La ciudad, que hasta hacía unos minutos brillaba con su dinamismo, ahora era un espectáculo de paraguas improvisados y carreras apresuradas en busca de cobijo. Encontramos un respiro en una feria de emprendimientos, un pequeño refugio donde la creatividad de los vendedores aportaba algo de calidez a la jornada.

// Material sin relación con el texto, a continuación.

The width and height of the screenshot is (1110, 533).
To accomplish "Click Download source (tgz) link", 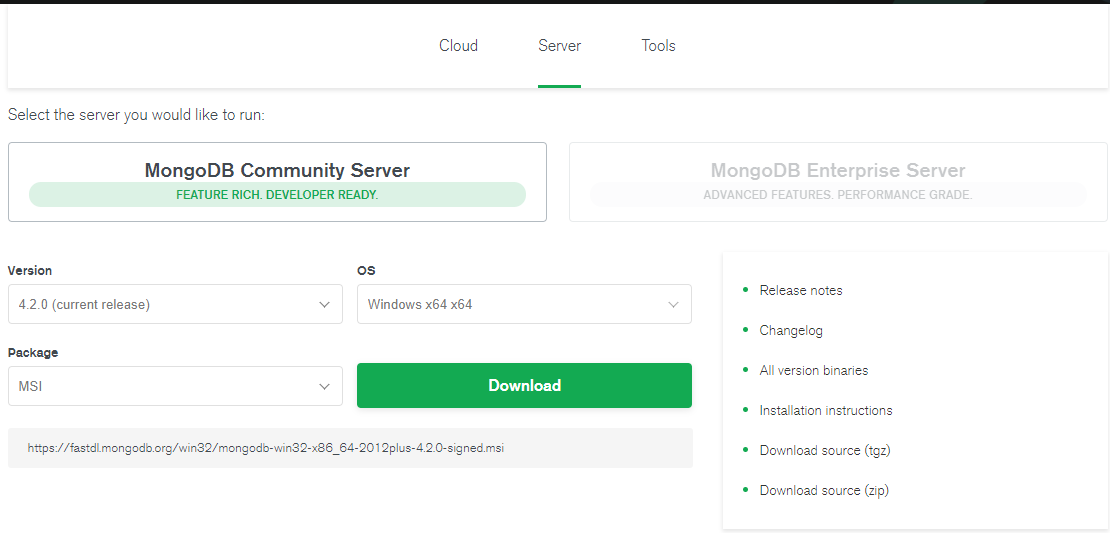I will coord(825,450).
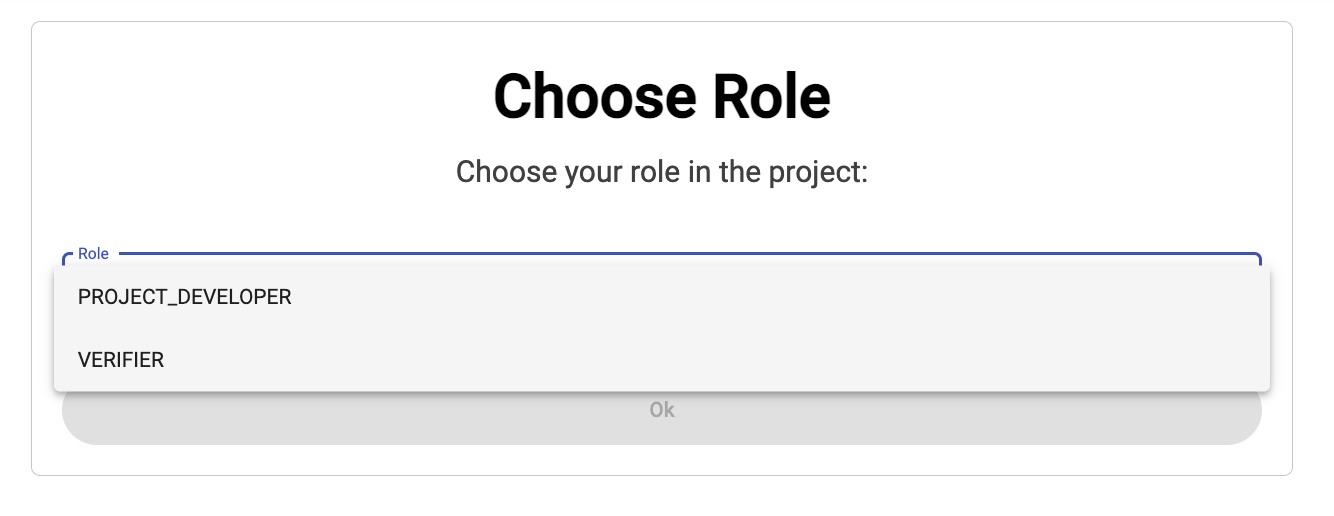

Cuando la tormenta dio tregua, La Candelaria volvió a desplegar su encanto. Caminamos hacia el Chorro de Quevedo, donde los murales vibraban con colores intensos y las calles estrechas se llenaban de música, poesía y arte callejero. La atmósfera era única: un rincón donde la historia y la expresión contemporánea se encuentran en cada esquina. Sin embargo, la falta de café seguía siendo una espina clavada en el día…

 

Con el frío aún aferrado a los huesos y la jornada llegando a su fin, la única meta que quedaba era encontrar un café que compensara el día. Después de tantas idas y vueltas, finalmente dimos con una panadería que prometía el calor que tanto necesitábamos.

 

Entramos con la esperanza de un tinto que nos devolviera la energía, pero el destino parecía seguir con su peculiar sentido del humor. El café, aunque caliente, apenas lograba entibiar las manos, y la galleta—que se suponía un acompañante perfecto—parecía hecha de piedra pulida. Al primer intento de morderla, sentí cómo mis dientes reconsideraban su propósito en la vida, como si estuviera probando mi suerte contra un pequeño bloque de concreto disfrazado de postre. Entre risas y resignación, tomamos lo que había, disfrutando el momento más por la compañía que por el sabor.

 

Así, con el cuerpo cansado, el estómago confundido y la cabeza llena de imágenes y anécdotas, cerramos el día. Un recorrido por la historia, el arte y la ciudad, con todo lo bueno y lo menos bueno, pero al final, una experiencia que quedaría grabada más allá de los pequeños tropiezos culinarios.